Der Ärger bei der Aktionsgemeinschaft Uniteich ist groß: Die heute angekündigte Erhöhung der Parkplatzpreise an der Johannes Kepler Universität Linz ab 1. März 2026 wollen sie so nicht stehen lassen. Diese Preispolitik treffe vor allem Studierende.
Konkret steigt der Preis für ein Tagesticket von 3,70 Euro auf 5,70 Euro – eine Erhöhung um rund 54 Prozent. Das Semesterparkticket verteuert sich von 162,50 Euro auf 195 Euro, was einer Steigerung von 20 Prozent entspricht.
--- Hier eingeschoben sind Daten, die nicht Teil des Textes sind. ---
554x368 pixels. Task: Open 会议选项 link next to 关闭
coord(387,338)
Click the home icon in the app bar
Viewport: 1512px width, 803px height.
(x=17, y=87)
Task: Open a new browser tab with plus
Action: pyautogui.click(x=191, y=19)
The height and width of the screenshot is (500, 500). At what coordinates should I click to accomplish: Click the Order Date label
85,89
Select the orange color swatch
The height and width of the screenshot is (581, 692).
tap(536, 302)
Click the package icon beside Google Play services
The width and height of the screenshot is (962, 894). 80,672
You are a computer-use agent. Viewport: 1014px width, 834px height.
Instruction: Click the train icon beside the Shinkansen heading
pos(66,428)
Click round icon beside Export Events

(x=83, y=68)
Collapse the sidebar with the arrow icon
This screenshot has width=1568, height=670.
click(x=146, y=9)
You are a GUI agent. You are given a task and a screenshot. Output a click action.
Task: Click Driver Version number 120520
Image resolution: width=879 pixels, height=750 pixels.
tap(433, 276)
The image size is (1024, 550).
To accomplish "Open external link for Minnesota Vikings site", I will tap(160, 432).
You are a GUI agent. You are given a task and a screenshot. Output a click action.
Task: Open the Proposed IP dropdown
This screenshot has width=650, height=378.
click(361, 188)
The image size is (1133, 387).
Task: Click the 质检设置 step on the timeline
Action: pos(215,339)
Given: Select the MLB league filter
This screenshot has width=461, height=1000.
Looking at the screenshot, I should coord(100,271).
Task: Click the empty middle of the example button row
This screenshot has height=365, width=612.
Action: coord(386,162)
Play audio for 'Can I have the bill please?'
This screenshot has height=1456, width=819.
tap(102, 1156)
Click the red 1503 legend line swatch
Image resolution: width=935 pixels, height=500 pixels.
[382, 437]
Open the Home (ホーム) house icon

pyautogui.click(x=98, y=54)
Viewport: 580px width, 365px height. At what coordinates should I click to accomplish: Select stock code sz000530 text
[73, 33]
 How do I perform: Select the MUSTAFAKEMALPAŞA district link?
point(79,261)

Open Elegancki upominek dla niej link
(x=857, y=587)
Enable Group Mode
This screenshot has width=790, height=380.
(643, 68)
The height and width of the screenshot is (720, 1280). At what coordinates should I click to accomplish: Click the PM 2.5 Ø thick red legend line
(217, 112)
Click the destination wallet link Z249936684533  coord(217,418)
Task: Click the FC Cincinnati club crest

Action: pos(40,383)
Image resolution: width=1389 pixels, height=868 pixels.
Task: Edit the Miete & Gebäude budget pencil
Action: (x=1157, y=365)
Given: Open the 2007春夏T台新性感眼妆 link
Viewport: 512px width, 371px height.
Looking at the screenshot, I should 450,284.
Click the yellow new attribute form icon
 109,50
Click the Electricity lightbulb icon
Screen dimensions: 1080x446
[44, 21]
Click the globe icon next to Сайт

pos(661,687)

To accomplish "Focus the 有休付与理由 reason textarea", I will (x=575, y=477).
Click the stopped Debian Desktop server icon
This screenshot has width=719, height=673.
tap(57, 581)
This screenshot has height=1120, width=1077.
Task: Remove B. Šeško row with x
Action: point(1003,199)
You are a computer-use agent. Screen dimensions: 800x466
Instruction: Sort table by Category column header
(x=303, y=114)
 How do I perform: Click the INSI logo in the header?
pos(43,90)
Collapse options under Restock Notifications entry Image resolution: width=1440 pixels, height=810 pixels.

„Diese Preissteigerungen sind für viele Studierende schlicht nicht tragbar“, kritisiert Lilli Huber, Obfrau der AG-Uniteich. „Gerade die Vielzahl an Studierenden, die außerhalb von Linz wohnen, berufstätig sind oder keine realistische Anbindung an den öffentlichen Verkehr haben, werden hier massiv benachteiligt.“
Uni will klimaneutral werden
Die Uni habe hohe Kosten für den großen Parkplatz, zum einen falle eine monatliche Miete an die Bundesimmobiliengesellschaft an, zum anderen seien Winterdienst, Personalkosten und Instandhaltung zu bezahlen. "Die JKU will bis 2030 klimaneutral sein, der größte Block ist hier die Mobilität", erklärt Vize-Rektor Alexander Freischlager. Ein Straßenbahnticket vom Linzer Bahnhof zur Uni und wieder zurück koste mehr als 6 Euro, das Tagesticket für den Parkplatz sei also noch immer günstiger als der Öffi-Verkehr.
Preise sozial gestaffelt
Die Erhöhungen gelten übrigens auch für die Mitarbeitenden der Uni, die sowieso wesentlich mehr für das Parken am Gelände zahlen, die Tarife seien je nach Einkommen gestaffelt, so Freischlager. "Ein Professor zahlt auf diesem Parkplatz mehr als 400 Euro pro Semester." Bei der ÖH gebe es auch einen Fördertopf für Studierende, die Unterstützung bei der Finanzierung ihrer Mobilität brauchen.